◆ **Exercise description**:
If a line in the following entries holds the string "checkbox", include it in the tally. State the total and nothing further.

-*-*-

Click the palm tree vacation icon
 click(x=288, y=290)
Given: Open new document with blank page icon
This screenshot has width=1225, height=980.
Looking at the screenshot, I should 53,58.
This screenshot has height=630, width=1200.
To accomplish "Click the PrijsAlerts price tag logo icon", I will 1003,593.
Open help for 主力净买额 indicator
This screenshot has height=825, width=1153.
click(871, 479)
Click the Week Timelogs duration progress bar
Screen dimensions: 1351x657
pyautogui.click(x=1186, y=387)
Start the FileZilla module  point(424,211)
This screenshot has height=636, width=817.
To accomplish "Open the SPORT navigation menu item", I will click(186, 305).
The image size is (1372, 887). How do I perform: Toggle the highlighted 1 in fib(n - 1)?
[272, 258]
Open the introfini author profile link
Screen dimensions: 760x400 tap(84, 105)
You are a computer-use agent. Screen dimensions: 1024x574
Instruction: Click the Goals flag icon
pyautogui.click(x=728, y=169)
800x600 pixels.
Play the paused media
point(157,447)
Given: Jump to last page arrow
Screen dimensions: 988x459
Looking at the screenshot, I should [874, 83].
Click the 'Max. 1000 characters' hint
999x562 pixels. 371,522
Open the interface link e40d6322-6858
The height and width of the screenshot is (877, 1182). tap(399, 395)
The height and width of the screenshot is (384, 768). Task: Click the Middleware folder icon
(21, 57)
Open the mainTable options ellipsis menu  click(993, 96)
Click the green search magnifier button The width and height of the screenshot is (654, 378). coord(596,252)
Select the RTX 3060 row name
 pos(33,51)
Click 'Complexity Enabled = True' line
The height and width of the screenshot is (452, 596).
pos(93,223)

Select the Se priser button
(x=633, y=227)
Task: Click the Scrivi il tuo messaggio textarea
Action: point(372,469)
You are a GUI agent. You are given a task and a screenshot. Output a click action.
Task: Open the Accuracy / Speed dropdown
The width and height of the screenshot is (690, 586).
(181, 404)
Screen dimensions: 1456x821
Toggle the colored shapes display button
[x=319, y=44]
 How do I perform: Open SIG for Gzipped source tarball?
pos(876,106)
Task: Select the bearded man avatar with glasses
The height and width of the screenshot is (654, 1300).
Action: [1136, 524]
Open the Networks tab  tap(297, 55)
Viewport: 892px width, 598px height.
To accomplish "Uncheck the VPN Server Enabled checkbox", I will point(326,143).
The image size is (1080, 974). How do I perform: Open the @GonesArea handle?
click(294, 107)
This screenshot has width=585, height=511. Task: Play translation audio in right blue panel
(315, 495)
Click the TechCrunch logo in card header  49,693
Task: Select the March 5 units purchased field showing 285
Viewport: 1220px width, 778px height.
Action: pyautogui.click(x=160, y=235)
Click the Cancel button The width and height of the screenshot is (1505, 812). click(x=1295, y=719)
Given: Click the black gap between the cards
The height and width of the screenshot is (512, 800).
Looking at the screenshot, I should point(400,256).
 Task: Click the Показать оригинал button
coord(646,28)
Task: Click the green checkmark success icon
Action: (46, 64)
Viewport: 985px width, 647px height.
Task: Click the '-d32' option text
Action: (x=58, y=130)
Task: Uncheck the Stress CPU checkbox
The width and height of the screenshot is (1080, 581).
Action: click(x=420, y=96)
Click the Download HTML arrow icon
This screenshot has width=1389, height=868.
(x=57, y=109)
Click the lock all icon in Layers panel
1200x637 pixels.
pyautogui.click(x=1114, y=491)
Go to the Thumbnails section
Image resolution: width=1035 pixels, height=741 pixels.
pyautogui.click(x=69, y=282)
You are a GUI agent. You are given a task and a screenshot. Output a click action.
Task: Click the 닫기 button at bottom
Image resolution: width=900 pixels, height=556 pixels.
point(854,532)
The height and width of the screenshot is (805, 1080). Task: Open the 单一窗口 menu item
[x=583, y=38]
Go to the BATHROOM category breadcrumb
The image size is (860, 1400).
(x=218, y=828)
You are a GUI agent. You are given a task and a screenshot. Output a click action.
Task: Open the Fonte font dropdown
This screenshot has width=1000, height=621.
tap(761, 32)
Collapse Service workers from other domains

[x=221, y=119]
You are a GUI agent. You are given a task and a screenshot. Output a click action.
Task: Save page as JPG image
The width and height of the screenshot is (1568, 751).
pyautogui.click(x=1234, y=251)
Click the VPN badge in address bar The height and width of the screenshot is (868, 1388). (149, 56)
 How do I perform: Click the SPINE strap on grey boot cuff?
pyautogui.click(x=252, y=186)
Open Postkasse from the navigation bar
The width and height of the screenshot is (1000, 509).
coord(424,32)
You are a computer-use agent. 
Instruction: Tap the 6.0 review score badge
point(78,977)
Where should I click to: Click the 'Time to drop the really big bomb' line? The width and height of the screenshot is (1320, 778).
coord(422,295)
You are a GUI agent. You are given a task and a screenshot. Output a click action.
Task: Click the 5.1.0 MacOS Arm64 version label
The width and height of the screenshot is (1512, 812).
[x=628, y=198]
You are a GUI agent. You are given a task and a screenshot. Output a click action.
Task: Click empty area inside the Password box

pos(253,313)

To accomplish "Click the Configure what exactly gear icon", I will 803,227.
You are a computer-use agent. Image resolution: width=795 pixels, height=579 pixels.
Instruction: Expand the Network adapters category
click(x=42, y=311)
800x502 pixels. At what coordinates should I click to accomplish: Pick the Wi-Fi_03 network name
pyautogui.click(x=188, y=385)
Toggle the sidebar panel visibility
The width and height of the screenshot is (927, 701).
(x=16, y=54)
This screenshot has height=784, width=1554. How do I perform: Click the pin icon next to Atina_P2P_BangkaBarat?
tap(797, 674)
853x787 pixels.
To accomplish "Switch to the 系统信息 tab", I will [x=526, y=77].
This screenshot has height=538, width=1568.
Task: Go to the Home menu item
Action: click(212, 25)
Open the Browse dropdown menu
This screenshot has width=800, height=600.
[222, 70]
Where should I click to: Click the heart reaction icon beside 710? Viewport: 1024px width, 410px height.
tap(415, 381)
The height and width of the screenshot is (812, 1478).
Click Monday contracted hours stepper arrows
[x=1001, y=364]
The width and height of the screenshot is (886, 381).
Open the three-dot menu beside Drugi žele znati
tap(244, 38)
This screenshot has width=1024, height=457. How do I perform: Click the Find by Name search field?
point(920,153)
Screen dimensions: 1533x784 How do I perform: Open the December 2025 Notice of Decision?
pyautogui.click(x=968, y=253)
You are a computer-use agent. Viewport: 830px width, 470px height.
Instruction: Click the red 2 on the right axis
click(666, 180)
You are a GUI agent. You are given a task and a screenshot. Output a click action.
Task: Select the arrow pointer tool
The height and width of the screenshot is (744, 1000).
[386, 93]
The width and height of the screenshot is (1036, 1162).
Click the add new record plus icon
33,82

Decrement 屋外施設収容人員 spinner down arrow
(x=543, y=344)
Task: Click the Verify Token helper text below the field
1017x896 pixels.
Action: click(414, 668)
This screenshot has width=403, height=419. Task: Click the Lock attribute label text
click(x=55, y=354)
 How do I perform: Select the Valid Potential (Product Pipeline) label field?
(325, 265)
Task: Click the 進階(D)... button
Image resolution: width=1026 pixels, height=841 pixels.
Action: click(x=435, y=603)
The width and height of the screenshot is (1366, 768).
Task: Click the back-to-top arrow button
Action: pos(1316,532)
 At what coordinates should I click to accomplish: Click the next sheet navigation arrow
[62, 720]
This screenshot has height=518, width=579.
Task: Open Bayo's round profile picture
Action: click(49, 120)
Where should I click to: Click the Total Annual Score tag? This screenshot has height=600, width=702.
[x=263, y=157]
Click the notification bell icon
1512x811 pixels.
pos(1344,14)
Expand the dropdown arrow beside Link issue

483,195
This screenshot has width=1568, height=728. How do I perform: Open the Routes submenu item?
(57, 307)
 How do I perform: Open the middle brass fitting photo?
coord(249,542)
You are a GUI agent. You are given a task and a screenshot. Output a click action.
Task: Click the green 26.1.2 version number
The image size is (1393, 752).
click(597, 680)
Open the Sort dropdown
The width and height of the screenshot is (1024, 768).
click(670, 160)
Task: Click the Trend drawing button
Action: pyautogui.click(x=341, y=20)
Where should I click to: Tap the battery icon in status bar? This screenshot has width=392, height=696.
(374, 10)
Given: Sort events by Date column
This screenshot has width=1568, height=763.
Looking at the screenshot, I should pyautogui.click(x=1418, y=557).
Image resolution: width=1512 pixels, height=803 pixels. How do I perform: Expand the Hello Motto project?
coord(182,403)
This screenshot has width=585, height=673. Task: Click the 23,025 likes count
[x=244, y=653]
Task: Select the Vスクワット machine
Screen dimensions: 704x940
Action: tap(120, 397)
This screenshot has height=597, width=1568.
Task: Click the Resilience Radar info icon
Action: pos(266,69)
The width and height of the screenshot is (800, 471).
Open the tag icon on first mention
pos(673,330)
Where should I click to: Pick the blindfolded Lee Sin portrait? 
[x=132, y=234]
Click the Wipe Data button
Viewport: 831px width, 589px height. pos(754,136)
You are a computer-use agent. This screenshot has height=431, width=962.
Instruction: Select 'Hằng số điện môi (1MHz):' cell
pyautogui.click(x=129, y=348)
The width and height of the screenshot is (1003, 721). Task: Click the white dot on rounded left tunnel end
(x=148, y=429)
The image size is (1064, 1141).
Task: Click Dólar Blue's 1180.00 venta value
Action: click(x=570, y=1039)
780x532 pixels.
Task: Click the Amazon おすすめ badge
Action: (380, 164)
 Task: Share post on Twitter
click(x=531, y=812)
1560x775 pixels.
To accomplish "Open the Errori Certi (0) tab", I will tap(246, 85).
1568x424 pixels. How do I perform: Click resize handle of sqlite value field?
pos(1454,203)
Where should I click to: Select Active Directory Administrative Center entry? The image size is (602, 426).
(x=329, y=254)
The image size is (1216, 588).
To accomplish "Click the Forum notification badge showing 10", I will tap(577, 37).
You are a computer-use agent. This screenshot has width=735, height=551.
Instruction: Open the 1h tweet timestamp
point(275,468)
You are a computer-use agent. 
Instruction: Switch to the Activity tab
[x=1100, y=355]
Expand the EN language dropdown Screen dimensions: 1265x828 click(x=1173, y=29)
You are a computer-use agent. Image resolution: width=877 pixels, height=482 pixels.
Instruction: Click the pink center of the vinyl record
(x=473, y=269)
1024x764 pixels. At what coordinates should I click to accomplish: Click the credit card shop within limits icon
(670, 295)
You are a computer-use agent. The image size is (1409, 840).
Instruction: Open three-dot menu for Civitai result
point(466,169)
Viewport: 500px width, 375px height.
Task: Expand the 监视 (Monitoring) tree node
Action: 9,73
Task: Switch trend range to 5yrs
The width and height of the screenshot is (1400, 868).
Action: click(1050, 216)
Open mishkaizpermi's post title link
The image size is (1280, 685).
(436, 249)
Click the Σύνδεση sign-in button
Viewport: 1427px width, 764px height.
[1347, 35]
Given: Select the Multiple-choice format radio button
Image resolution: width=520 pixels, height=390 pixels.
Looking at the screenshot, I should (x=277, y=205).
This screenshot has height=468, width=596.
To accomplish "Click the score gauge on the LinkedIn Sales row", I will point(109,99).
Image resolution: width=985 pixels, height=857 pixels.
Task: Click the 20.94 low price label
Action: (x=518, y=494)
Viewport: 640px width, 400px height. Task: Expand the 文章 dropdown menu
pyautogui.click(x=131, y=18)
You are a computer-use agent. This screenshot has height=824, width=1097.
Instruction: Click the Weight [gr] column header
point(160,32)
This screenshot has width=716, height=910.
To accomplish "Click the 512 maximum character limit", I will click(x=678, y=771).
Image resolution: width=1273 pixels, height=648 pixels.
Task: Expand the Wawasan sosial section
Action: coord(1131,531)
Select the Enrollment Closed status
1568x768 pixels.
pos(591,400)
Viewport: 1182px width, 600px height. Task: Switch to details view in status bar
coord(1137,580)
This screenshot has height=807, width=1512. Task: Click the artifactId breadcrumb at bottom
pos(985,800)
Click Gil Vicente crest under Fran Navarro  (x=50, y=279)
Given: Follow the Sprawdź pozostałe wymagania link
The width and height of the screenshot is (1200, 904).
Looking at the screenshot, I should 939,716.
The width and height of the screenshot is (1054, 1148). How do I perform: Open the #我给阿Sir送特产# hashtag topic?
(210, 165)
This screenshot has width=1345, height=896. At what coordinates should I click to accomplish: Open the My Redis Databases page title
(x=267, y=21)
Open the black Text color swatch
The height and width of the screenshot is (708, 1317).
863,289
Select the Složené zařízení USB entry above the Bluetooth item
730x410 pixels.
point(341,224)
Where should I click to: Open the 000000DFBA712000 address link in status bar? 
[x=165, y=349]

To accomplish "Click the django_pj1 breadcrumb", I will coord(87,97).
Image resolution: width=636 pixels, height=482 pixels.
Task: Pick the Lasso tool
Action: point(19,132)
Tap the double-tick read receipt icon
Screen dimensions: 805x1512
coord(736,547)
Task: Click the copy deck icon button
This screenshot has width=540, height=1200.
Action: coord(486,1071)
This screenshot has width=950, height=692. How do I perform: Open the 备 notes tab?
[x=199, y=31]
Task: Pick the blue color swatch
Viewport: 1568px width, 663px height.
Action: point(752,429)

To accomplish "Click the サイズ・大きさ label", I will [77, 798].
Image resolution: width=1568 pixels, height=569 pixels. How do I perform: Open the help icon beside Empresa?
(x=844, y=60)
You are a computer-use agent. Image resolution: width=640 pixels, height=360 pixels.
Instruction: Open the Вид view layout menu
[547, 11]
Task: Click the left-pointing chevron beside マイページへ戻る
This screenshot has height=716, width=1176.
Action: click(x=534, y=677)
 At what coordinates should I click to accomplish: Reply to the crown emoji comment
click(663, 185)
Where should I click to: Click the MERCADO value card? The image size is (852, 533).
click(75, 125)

-*-*-

◆ **Exercise result**:
2